UNO November 2013

Measurement of the social impact with the SROI method



At the beginning of the XX century, a group of economists in both sides of the Atlantic tried to find a new point of view for one of the business paradigms which had always been considered immutable. This paradigm was that the business value only consisted on the economic-financial value and the only objective of companies is benefit. However, the abovementioned economists started to think that companies not only create (or destroy) economic-financial value but also create (and destroy) social and environmental values since they act and interact in the outside world. Thus, companies create social value when they interact with different interest groups such as clients, employees, the State, or even neighborhood associations. The environmental value is reflected in the way the company acts when using natural resources.

The economic-financial value is measured through financial accounting, which is a game with rules more or less accepted by all economic agents and which has been used for centuries. We can say for example that a company has a value of “x thousand euros” or that the value of its investment has y or z volume.

The SROI method can be very helpful when measuring the contribution to society of a certain project

Even though from an abstract point of view this paradigm seems easy to formulate, it is not that simple when deciding which value will be given to social and which one to environment. Although we have already seen that rules of economic-financial valuation are more or less fixed it does not happen the same with the social and environmental value (in this article we will only focus on the social one). It can be clearly seen that a business project creates a social value for example, by creating employment in an area with high rates of unemployment. But there is not a specific tool such as financial accounting to measure what is the economic-financial value of this social value.
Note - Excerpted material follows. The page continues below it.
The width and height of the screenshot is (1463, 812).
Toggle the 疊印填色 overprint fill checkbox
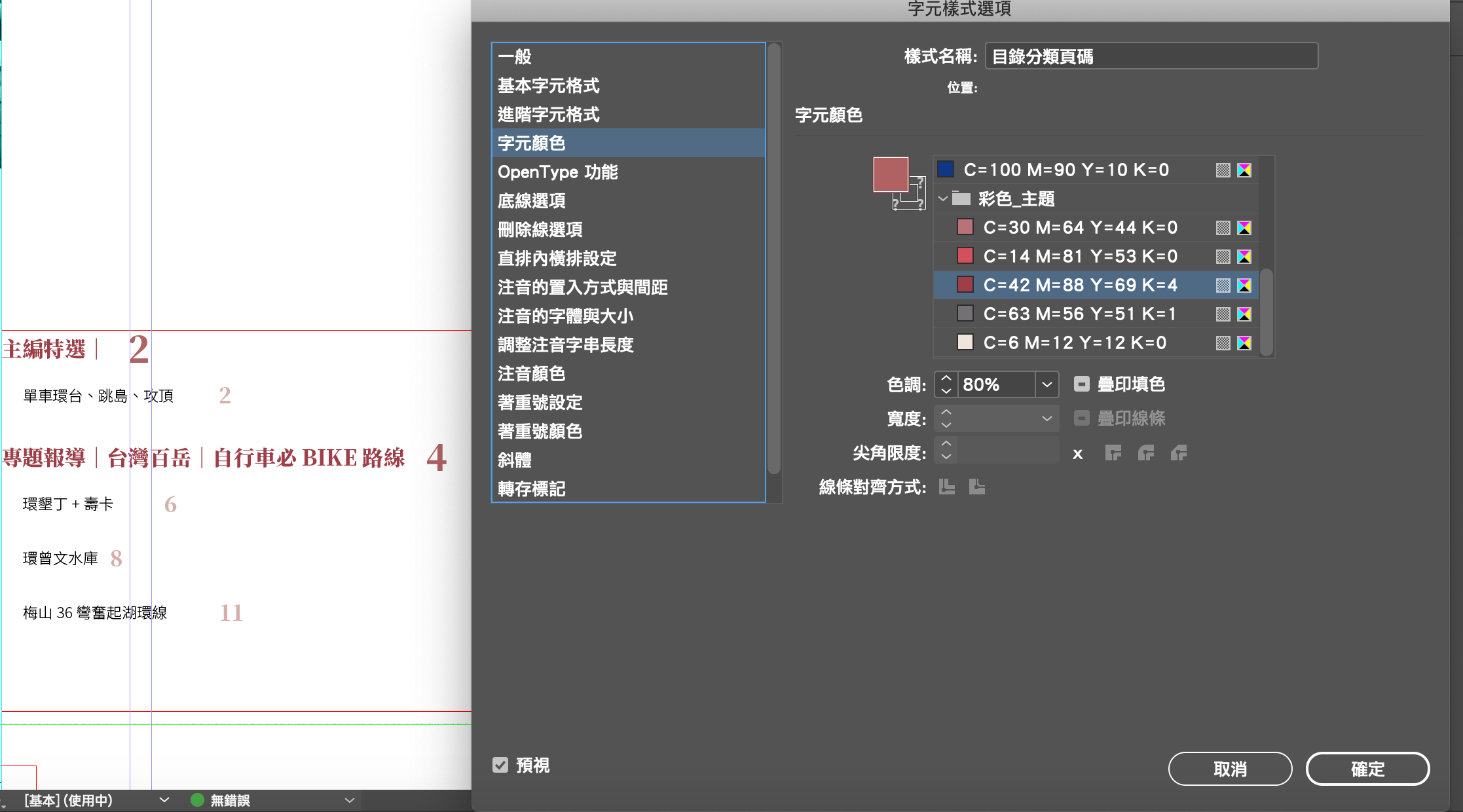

The care of social issues is already a strategic part of any company seeking for benefits

The economists we have mentioned before led by Jed Emerson in the USA and then by Jeremy Nicholls in the UK, created a method to approach the concept of social value. This method is based on the analysis of cost-benefit. The difference is that it is not only used by external agents seeking to know if a certain investment is viable or not but also by project managers and investors who need to make decisions based on the social and environmental impacts of the project. This method is called SROI (Social Return on Investment) and it describes how a business project creates social value and reflects the outcome regarding social benefits and the needed investment to achieve them. So, for example we can say that a business project has a SROI ratio of 3:1 when every Euro invested creates 3 of social benefit. One of the main advantages of this method is the possibility to overcome the qualitative measure which many evaluating methods for social projects praise, and explore quantitative aspects.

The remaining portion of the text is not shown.